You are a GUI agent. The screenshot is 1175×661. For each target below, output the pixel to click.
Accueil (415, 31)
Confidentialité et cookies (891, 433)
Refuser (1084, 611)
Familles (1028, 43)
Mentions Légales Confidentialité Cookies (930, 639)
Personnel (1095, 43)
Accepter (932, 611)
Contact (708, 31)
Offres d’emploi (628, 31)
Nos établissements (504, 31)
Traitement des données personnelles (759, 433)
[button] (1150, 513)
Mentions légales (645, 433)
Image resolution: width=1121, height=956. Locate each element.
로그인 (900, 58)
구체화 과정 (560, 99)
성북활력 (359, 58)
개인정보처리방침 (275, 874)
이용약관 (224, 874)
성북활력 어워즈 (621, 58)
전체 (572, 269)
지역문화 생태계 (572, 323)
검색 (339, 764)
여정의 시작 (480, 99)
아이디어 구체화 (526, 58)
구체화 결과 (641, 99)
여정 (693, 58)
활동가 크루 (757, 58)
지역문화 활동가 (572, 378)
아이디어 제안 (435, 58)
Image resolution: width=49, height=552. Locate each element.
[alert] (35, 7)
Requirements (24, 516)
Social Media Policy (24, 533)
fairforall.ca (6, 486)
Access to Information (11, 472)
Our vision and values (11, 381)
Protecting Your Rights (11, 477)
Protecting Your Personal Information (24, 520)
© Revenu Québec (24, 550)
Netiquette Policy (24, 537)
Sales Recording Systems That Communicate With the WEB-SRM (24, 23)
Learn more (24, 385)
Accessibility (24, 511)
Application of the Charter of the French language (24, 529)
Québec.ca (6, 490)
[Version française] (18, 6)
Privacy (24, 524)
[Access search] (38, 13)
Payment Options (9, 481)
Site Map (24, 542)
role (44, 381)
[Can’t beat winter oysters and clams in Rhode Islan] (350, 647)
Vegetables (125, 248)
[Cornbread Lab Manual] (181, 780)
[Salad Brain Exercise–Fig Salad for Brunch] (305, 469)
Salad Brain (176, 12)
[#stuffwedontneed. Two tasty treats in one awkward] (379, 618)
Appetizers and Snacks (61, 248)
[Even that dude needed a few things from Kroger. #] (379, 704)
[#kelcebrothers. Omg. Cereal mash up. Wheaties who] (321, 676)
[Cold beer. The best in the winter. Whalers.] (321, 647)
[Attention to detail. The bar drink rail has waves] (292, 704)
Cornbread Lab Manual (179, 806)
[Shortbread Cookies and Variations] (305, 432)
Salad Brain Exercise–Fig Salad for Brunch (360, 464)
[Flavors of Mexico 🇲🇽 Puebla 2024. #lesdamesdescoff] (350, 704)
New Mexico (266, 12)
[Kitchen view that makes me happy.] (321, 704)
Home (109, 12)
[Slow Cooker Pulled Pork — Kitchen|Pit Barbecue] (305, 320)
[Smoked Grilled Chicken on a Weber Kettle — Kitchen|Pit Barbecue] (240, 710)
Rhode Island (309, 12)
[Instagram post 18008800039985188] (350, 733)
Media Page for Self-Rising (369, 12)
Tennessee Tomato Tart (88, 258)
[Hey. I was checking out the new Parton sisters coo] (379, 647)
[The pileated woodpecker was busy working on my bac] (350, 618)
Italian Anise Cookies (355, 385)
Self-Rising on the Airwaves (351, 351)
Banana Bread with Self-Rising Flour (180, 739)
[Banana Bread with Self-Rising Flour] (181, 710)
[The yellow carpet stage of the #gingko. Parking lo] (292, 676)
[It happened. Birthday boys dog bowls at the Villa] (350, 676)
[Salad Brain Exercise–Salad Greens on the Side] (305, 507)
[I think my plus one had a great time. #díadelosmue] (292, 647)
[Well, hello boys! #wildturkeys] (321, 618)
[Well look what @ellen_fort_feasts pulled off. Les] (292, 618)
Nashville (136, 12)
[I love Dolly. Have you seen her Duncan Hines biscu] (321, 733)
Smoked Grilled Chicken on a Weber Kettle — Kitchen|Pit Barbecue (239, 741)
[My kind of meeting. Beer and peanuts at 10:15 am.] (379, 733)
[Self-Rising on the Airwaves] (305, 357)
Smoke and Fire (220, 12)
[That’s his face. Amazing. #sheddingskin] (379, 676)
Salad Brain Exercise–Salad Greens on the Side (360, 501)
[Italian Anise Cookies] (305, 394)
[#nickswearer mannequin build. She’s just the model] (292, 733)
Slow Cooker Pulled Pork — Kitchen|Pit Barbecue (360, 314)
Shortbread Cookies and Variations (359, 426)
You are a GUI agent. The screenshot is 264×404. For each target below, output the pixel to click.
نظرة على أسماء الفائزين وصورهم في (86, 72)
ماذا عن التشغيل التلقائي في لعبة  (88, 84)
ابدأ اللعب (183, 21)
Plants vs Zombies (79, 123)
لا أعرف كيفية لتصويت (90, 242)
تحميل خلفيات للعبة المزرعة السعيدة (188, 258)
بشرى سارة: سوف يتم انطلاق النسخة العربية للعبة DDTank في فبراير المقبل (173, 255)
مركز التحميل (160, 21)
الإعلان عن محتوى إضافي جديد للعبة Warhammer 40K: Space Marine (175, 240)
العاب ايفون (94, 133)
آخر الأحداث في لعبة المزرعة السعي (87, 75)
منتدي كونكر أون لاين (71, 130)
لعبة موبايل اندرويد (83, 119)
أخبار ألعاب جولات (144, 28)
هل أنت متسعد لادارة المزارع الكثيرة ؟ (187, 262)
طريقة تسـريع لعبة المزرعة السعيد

++++++++++

* Exercise instructions:
Please retype all of the material above line for line, keeping every character unchanged.

* The reply:
You are a GUI agent. The screenshot is 1175×661. For each target below, output the pixel to click.
Accueil (415, 31)
Confidentialité et cookies (891, 433)
Refuser (1084, 611)
Familles (1028, 43)
Mentions Légales Confidentialité Cookies (930, 639)
Personnel (1095, 43)
Accepter (932, 611)
Contact (708, 31)
Offres d’emploi (628, 31)
Nos établissements (504, 31)
Traitement des données personnelles (759, 433)
[button] (1150, 513)
Mentions légales (645, 433)
Image resolution: width=1121, height=956. Locate each element.
로그인 (900, 58)
구체화 과정 (560, 99)
성북활력 (359, 58)
개인정보처리방침 (275, 874)
이용약관 (224, 874)
성북활력 어워즈 (621, 58)
전체 (572, 269)
지역문화 생태계 (572, 323)
검색 (339, 764)
여정의 시작 (480, 99)
아이디어 구체화 (526, 58)
구체화 결과 (641, 99)
여정 (693, 58)
활동가 크루 (757, 58)
지역문화 활동가 (572, 378)
아이디어 제안 (435, 58)
Image resolution: width=49, height=552. Locate each element.
[alert] (35, 7)
Requirements (24, 516)
Social Media Policy (24, 533)
fairforall.ca (6, 486)
Access to Information (11, 472)
Our vision and values (11, 381)
Protecting Your Rights (11, 477)
Protecting Your Personal Information (24, 520)
© Revenu Québec (24, 550)
Netiquette Policy (24, 537)
Sales Recording Systems That Communicate With the WEB-SRM (24, 23)
Learn more (24, 385)
Accessibility (24, 511)
Application of the Charter of the French language (24, 529)
Québec.ca (6, 490)
[Version française] (18, 6)
Privacy (24, 524)
[Access search] (38, 13)
Payment Options (9, 481)
Site Map (24, 542)
role (44, 381)
[Can’t beat winter oysters and clams in Rhode Islan] (350, 647)
Vegetables (125, 248)
[Cornbread Lab Manual] (181, 780)
[Salad Brain Exercise–Fig Salad for Brunch] (305, 469)
Salad Brain (176, 12)
[#stuffwedontneed. Two tasty treats in one awkward] (379, 618)
Appetizers and Snacks (61, 248)
[Even that dude needed a few things from Kroger. #] (379, 704)
[#kelcebrothers. Omg. Cereal mash up. Wheaties who] (321, 676)
[Cold beer. The best in the winter. Whalers.] (321, 647)
[Attention to detail. The bar drink rail has waves] (292, 704)
Cornbread Lab Manual (179, 806)
[Shortbread Cookies and Variations] (305, 432)
Salad Brain Exercise–Fig Salad for Brunch (360, 464)
[Flavors of Mexico 🇲🇽 Puebla 2024. #lesdamesdescoff] (350, 704)
New Mexico (266, 12)
[Kitchen view that makes me happy.] (321, 704)
Home (109, 12)
[Slow Cooker Pulled Pork — Kitchen|Pit Barbecue] (305, 320)
[Smoked Grilled Chicken on a Weber Kettle — Kitchen|Pit Barbecue] (240, 710)
Rhode Island (309, 12)
[Instagram post 18008800039985188] (350, 733)
Media Page for Self-Rising (369, 12)
Tennessee Tomato Tart (88, 258)
[Hey. I was checking out the new Parton sisters coo] (379, 647)
[The pileated woodpecker was busy working on my bac] (350, 618)
Italian Anise Cookies (355, 385)
Self-Rising on the Airwaves (351, 351)
Banana Bread with Self-Rising Flour (180, 739)
[Banana Bread with Self-Rising Flour] (181, 710)
[The yellow carpet stage of the #gingko. Parking lo] (292, 676)
[It happened. Birthday boys dog bowls at the Villa] (350, 676)
[Salad Brain Exercise–Salad Greens on the Side] (305, 507)
[I think my plus one had a great time. #díadelosmue] (292, 647)
[Well, hello boys! #wildturkeys] (321, 618)
[Well look what @ellen_fort_feasts pulled off. Les] (292, 618)
Nashville (136, 12)
[I love Dolly. Have you seen her Duncan Hines biscu] (321, 733)
Smoked Grilled Chicken on a Weber Kettle — Kitchen|Pit Barbecue (239, 741)
[My kind of meeting. Beer and peanuts at 10:15 am.] (379, 733)
[Self-Rising on the Airwaves] (305, 357)
Smoke and Fire (220, 12)
[That’s his face. Amazing. #sheddingskin] (379, 676)
Salad Brain Exercise–Salad Greens on the Side (360, 501)
[Italian Anise Cookies] (305, 394)
[#nickswearer mannequin build. She’s just the model] (292, 733)
Slow Cooker Pulled Pork — Kitchen|Pit Barbecue (360, 314)
Shortbread Cookies and Variations (359, 426)
You are a GUI agent. The screenshot is 264×404. For each target below, output the pixel to click.
نظرة على أسماء الفائزين وصورهم في (86, 72)
ماذا عن التشغيل التلقائي في لعبة  (88, 84)
ابدأ اللعب (183, 21)
Plants vs Zombies (79, 123)
لا أعرف كيفية لتصويت (90, 242)
تحميل خلفيات للعبة المزرعة السعيدة (188, 258)
بشرى سارة: سوف يتم انطلاق النسخة العربية للعبة DDTank في فبراير المقبل (173, 255)
مركز التحميل (160, 21)
الإعلان عن محتوى إضافي جديد للعبة Warhammer 40K: Space Marine (175, 240)
العاب ايفون (94, 133)
آخر الأحداث في لعبة المزرعة السعي (87, 75)
منتدي كونكر أون لاين (71, 130)
لعبة موبايل اندرويد (83, 119)
أخبار ألعاب جولات (144, 28)
هل أنت متسعد لادارة المزارع الكثيرة ؟ (187, 262)
طريقة تسـريع لعبة المزرعة السعيد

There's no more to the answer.